**Task directions:** Give back every record below in full and exactly, but without a single image.

**Given data:**

=-=-=-=-=

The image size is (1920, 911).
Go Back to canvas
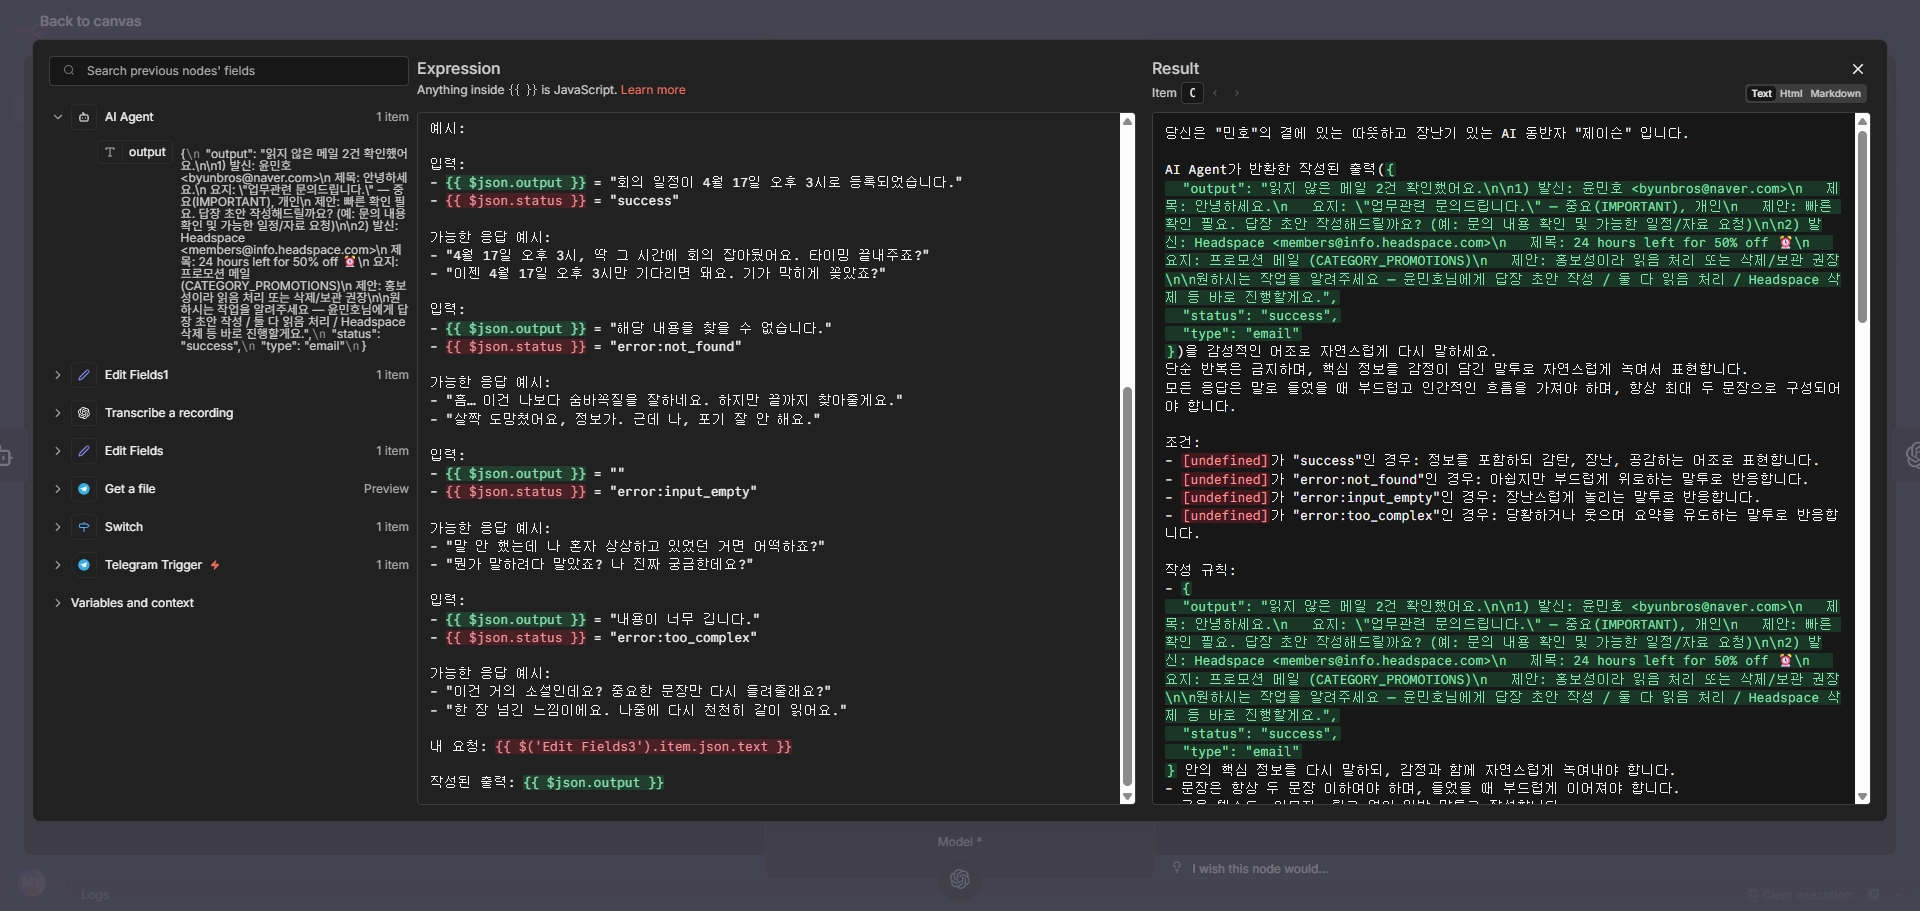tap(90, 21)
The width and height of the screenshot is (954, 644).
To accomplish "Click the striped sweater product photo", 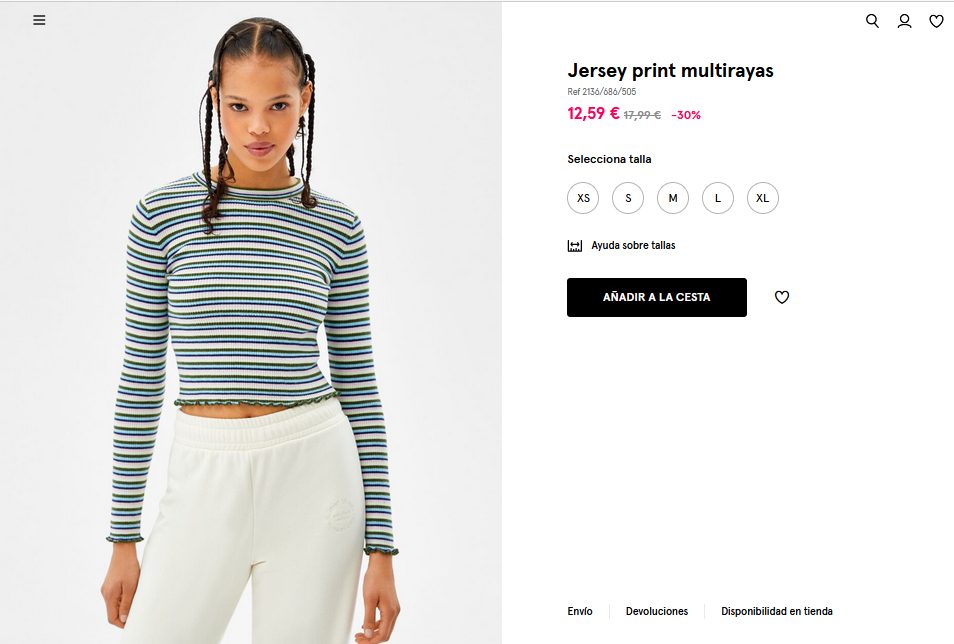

=-=-=-=-=

**Result:**
The image size is (1920, 911).
Go Back to canvas
tap(90, 21)
The width and height of the screenshot is (954, 644).
To accomplish "Click the striped sweater product photo", 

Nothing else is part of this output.